I simboli sono innocenti

11 Gennaio 2024

Per riflettere meglio su alcune controversie della confusa attualità che attraversiamo – tra Atreju, irrinunciabili fiamme tricolori, consumate e transmediali Bella Ciao, sardine ormai disperse e stelle che nel numero di cinque significano una cosa, se sono quattro o sei un’altra – dovremmo tutti leggere Simboli d’oggi. Critica dell’inflazione semiotica, a cura di Dario Mangano e Franciscu Sedda, per la Biblioteca di Meltemi: un volumone impegnativo nella foliazione (548 pagine) ma che a ogni passo parla di noi, con pochi tecnicismi semiotici e una chiara presa analitica sul reale. 
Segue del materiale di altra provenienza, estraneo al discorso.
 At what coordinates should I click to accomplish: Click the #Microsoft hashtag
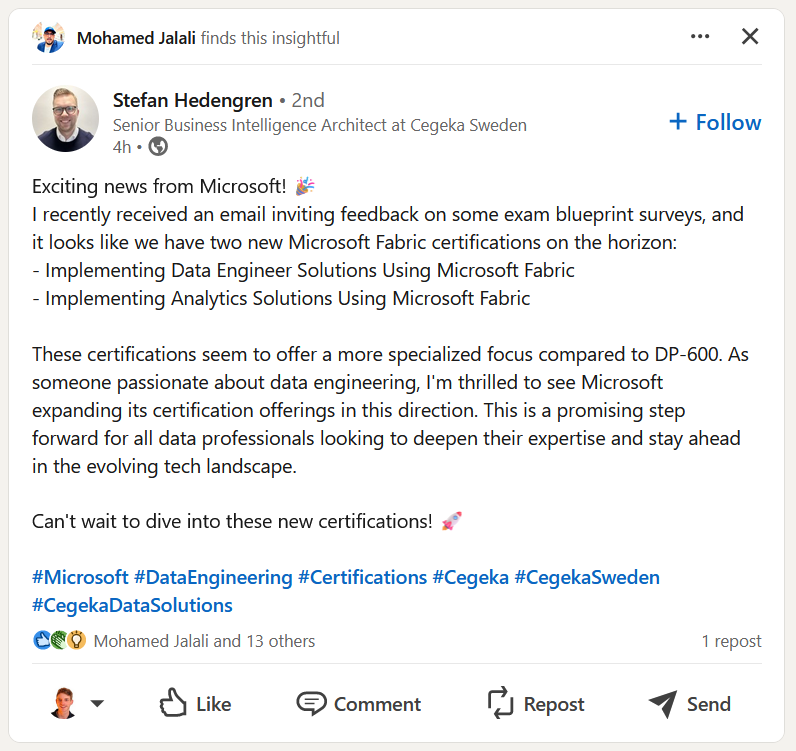click(x=80, y=577)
Parla di noi perché parla dell’inaggirabile bisogno di simboli che abbiamo, e del perché siano dunque tanto importanti. Il sottotitolo, “Critica dell’inflazione semiotica”, e alcune pagine all’interno, fanno pensare a una speciale passione della contemporaneità per la sovrapproduzione di simboli – come se nel consumo impoverente dei discorsi nella società iper-mediatica e iper-discorsiva che viviamo, ci fosse più bisogno di segni “densi”, quasi solidi, a fare da punti fermi. Da parte nostra, non escludiamo che questo ci sia, ma soprattutto siamo convinti che ogni epoca abbia vissuto di simboli e ne abbia l’esigenza; il perché lo spiegano bene i saggi di questo libro.

Il simbolo, infatti, ha una ineludibile funzione unificante: tiene insieme attori, spazi e tempi diversi, ovvero: aggrega comunità, costruisce ponti fra spazi diversi, ritrova il passato e lo lancia nel futuro. Non è poco.
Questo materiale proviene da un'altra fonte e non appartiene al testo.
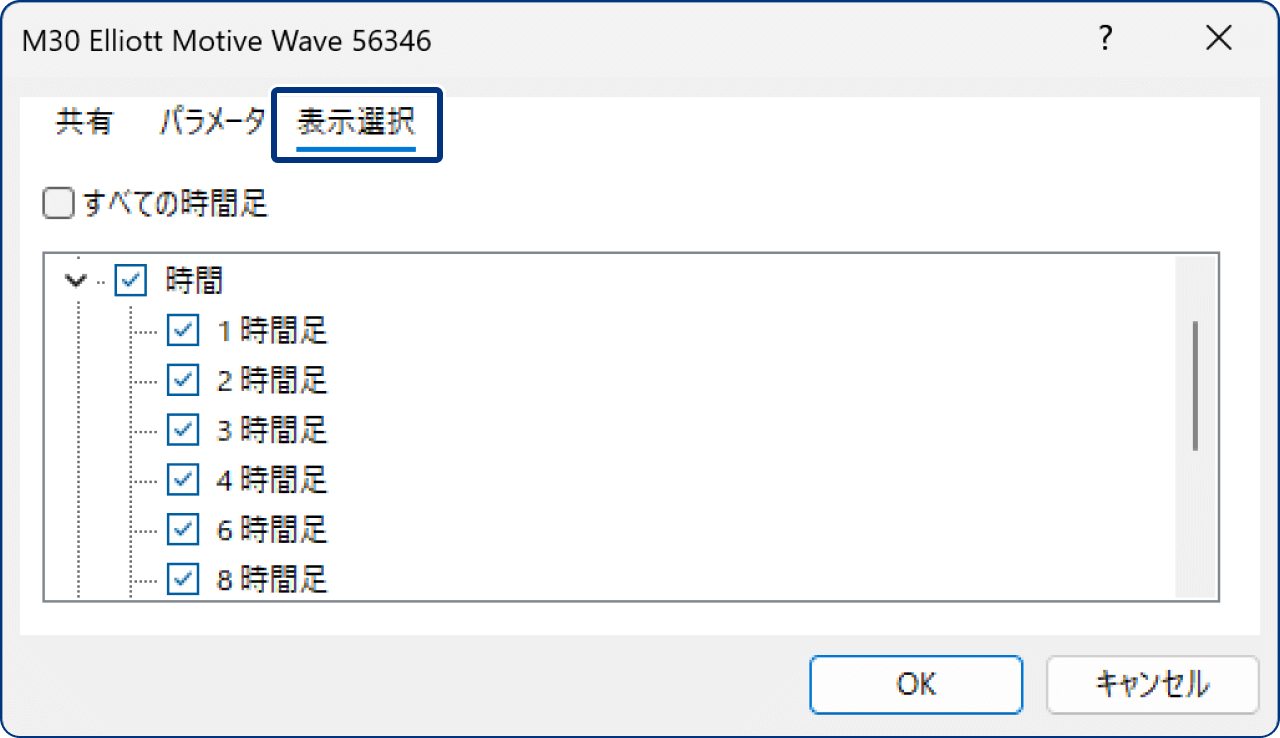This screenshot has height=738, width=1280.
Task: Click the timeframe list scrollbar thumb
Action: click(1195, 385)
Come nota Sedda nel capitolo introduttivo, i simboli evitano che la temporalità si sfaldi in momenti cronologici isolati. In un simbolo non ci sono salti temporali, ma cortocircuiti assoluti, sciolti dalla linearità razionale; basti pensare alla svastica, le cui prime attestazioni sono nell’antichissima Mesopotamia, o anche, meno drammaticamente, alla mela di Apple, che certamente riprende quella emancipatoria e tentatrice di Eva.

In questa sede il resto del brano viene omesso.